Rien ? Pas tout à fait. Si les trois premiers titres mêlent habilement du metal prog, du mathcore et un peu de djent, les trois morceaux suivants baissent quelque peu l'allure pour épargner nos pauvres oreilles. Pourtant la folie reste présente avec un interlude, "Tokyo Lights", essentiellement parlé, où le côté cinématographique nous prend au trip («»). "Walking Shadows" ne me fera pas mentir non plus. Ici, les rythmiques à la Meshuggah sont présentes dès le départ, assommant l'auditeur avec la production en béton armée dont bénéficie le groupe. Mais l'intérêt du morceau réside bien plus dans sa deuxième partie où les Anglais enchaînent hurlements, passage au vocoder à la Cynic, spoken words dynamiques, de nouveau des hurlements frénétiques, pour nous achever sur une dernière partie tout en mélodie. Ouf, le besoin de respiration après une telle intensité d'idées se fait sentir. Heureusement, "Days are Dreamed" permettra de se reposer tranquillement, le groupe proposant ici un morceau bien plus basé sur les orchestrations, les voix claires et la basse hypnotisante de James Leach. Une fin bien choisie après une galette courte, mais copieuse.

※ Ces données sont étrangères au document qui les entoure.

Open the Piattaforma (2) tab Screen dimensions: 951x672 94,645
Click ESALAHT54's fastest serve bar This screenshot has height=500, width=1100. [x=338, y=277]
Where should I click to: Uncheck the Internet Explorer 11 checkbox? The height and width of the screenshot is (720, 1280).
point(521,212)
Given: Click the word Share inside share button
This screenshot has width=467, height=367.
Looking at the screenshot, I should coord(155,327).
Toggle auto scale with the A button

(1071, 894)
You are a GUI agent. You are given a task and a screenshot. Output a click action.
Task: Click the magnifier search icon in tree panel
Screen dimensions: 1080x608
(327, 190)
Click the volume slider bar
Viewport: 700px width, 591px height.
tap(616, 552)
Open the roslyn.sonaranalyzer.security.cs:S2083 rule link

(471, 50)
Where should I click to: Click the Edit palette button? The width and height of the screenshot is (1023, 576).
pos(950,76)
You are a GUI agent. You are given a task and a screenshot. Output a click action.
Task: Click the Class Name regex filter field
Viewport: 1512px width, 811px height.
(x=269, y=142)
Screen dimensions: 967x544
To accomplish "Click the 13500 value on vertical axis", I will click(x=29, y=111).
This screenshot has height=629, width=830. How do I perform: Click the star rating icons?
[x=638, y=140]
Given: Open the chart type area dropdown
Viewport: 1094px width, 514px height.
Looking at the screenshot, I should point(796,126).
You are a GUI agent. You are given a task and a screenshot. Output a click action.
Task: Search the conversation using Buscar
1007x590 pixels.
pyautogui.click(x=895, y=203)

En un peu plus de vingt sept minutes, les Anglais prouvent avec Opacities qu'ils connaissent bien leur affaire et proposent un album d'une solidité et d'une densité remarquables. Pas une fois l'ennui ne pointe le bout de son nez et il faudra de nombreuses écoutes pour arriver à saisir toutes les subtilités de ces différents morceaux. Après un aussi bon hors d’œuvre, il ne nous reste plus qu'à attendre le plat principal et à découvrir cette dinguerie en concert !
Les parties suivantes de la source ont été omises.